◆ **Data section**

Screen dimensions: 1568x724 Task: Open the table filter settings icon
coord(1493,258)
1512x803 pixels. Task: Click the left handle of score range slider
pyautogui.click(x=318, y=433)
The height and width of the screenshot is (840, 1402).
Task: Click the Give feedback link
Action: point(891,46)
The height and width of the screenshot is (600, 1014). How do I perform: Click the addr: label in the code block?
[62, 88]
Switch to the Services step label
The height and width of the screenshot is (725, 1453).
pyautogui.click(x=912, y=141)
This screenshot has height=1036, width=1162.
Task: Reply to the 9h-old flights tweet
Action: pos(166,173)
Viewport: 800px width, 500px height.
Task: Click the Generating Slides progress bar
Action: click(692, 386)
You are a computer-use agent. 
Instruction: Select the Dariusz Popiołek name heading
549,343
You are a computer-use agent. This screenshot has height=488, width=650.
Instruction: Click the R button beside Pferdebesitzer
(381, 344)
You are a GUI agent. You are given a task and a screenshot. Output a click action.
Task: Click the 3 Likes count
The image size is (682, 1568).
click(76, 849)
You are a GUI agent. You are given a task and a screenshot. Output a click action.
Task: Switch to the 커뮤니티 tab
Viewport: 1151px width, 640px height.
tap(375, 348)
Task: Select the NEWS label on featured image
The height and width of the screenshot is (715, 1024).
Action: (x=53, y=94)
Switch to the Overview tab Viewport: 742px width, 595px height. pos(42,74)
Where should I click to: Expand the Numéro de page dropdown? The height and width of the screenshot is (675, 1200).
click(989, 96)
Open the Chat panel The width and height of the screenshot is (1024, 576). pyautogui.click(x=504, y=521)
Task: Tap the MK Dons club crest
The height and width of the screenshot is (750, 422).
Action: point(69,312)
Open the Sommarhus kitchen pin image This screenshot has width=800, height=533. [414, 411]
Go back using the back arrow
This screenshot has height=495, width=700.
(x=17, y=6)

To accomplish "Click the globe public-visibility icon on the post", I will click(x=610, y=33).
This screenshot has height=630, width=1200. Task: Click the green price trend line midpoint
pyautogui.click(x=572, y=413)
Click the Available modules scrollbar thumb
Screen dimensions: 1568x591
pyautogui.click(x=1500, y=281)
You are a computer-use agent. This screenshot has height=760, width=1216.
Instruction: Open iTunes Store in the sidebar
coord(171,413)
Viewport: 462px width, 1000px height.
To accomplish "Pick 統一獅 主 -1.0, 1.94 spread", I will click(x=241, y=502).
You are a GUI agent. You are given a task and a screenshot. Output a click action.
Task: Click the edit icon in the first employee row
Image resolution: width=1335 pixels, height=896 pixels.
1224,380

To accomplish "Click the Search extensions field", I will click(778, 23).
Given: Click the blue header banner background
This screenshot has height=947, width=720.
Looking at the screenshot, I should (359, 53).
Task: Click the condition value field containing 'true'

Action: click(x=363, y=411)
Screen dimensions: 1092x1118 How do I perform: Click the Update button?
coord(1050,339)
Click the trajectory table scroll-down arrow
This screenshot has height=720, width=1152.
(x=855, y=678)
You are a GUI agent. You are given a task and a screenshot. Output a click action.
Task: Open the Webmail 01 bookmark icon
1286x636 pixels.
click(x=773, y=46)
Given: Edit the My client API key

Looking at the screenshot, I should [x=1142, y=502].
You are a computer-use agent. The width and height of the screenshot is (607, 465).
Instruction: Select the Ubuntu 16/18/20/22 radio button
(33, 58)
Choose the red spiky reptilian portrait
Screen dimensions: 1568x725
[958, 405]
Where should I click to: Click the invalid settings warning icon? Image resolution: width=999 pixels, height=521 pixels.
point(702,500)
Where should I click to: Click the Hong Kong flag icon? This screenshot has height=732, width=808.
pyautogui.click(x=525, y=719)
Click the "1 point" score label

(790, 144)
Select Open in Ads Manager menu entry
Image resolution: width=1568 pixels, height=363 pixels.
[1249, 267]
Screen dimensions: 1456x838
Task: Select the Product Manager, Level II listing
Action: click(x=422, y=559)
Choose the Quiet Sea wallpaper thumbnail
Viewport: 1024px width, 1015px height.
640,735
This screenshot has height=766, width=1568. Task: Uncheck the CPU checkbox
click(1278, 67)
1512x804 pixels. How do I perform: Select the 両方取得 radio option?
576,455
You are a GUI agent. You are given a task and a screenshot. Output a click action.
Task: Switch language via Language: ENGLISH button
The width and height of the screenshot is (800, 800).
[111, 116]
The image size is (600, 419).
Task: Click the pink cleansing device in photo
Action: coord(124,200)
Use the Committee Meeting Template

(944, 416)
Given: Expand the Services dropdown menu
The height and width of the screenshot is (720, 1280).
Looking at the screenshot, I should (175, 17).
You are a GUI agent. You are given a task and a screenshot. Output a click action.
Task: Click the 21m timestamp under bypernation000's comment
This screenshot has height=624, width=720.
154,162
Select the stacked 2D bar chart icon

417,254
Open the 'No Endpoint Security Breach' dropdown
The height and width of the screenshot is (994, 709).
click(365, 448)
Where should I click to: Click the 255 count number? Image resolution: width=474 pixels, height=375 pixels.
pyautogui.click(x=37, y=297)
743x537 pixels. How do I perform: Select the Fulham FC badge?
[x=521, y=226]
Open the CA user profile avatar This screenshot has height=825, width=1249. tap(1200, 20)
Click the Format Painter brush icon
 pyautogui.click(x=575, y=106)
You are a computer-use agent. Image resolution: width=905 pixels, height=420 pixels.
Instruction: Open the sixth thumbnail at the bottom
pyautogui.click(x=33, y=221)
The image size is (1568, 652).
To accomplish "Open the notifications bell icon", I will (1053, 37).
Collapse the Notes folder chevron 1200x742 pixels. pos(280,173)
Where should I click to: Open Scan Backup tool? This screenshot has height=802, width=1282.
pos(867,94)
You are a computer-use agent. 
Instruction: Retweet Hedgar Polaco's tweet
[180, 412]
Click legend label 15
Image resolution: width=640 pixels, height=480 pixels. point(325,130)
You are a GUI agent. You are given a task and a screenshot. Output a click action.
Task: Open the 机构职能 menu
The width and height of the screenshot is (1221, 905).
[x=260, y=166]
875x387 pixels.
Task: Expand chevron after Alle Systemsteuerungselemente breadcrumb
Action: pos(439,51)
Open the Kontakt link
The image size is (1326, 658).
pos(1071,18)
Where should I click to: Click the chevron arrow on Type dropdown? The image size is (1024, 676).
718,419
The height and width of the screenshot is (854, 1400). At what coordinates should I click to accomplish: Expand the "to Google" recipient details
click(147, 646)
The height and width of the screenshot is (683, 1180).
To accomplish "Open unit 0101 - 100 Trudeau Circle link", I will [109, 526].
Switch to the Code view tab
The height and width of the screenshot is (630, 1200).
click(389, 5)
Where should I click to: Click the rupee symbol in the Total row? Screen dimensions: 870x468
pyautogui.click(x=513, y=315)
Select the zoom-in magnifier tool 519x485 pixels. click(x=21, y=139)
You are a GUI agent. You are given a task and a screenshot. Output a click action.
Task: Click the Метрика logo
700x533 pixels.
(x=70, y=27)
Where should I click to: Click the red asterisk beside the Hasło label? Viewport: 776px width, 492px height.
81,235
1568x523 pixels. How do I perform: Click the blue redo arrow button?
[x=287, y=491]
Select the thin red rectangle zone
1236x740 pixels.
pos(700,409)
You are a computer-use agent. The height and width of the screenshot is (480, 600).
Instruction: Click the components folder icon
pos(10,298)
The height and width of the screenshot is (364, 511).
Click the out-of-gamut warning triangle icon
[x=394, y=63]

◆ **Activity**
In the entries above, find every line with the word "Choose" and list it.

◆ **Solution to the problem**
Choose the red spiky reptilian portrait
Choose the Quiet Sea wallpaper thumbnail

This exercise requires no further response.